#### TASK STATEMENT:
The lines wanted are those in the data below that include "agent".
▽
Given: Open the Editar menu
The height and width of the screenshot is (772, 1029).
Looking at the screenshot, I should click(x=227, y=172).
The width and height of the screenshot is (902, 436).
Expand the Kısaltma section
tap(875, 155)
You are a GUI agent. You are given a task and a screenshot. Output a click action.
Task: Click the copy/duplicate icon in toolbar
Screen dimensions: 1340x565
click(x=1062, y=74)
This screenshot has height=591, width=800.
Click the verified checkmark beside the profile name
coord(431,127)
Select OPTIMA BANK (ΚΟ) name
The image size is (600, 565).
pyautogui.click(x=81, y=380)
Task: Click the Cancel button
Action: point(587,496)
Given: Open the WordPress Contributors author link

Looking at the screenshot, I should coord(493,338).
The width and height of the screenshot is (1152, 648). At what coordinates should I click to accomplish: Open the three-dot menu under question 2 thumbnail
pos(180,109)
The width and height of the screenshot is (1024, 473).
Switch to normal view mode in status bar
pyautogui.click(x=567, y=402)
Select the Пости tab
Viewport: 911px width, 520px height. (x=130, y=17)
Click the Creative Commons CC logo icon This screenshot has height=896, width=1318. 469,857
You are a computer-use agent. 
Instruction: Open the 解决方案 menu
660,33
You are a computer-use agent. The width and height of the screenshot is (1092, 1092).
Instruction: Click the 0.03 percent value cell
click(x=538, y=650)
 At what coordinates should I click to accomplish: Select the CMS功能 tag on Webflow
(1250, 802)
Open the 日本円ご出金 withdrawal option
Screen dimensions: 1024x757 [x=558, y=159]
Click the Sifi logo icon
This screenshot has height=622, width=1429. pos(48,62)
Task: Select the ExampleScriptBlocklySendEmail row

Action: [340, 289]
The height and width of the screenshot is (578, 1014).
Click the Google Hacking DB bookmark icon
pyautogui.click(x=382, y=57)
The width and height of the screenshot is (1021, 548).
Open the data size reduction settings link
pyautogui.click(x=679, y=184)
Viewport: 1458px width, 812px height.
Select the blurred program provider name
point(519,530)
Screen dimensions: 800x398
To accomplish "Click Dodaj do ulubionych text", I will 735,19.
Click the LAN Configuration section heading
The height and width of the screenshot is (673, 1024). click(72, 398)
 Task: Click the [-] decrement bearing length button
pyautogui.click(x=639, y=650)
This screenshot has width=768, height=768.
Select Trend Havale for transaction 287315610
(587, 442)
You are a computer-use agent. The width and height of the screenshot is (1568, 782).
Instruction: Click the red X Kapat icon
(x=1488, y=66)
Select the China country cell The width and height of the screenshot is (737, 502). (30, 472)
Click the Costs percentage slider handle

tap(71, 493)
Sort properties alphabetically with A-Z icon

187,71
△
#### EXERCISE RESULT:
You are a GUI agent. You are given a task and a screenshot. Output a click action.
You are a computer-use agent. 
You are a computer-use agent. The width and height of the screenshot is (1092, 1092).
You are a computer-use agent. The width and height of the screenshot is (1568, 782).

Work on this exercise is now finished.